# Java - DoS Regex

## Running the app on Docker

```
$ sudo docker pull blabla1337/owasp-skf-lab:java-dos-regex
```

```
$ sudo docker run -ti -p 127.0.0.1:5000:5000 blabla1337/owasp-skf-lab:java-dos-regex
```

{% hint style="success" %}
Now that the app is running let's go hacking!
{% endhint %}

## Reconnaissance

#### Step1

This application is verfying wether the input from the user is a valid email or not, using regex.

![](https://raw.githubusercontent.com/blabla1337/skf-labs/master/.gitbook/assets/python/DOS-Regex/1.png)

If we insert a valid email and verify it clicking on the button "Verify my email", the application will reply with "Matched".

![](https://raw.githubusercontent.com/blabla1337/skf-labs/master/.gitbook/assets/python/DOS-Regex/2.png)

If the email is not in the format <user@domain.tld>, the app will return "Not Matched"

![](https://raw.githubusercontent.com/blabla1337/skf-labs/master/.gitbook/assets/python/DOS-Regex/3.png)

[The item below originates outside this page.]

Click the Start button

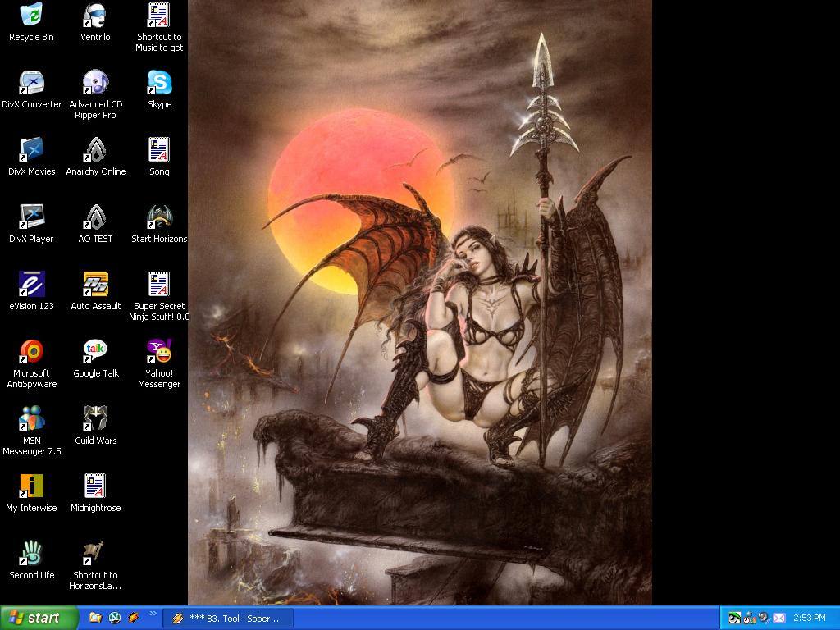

The application uses regex to identify a valid email. The regex tries to find every possible combinations of a pattern in the text:

```java
Pattern pattern = Pattern.compile("^([0-9a-zA-Z]([-.\\w]*[0-9a-zA-Z])*@{1}([0-9a-zA-Z][-\\w]*[0-9a-zA-Z]\\.)+[a-zA-Z]{2,9})$", Pattern.CASE_INSENSITIVE);
```

A username can have one or more `-` (dash) or `.` (dot) in the username and/or letters and number. In the domain we could have one or more `-` (dash) and letters and/or numbers.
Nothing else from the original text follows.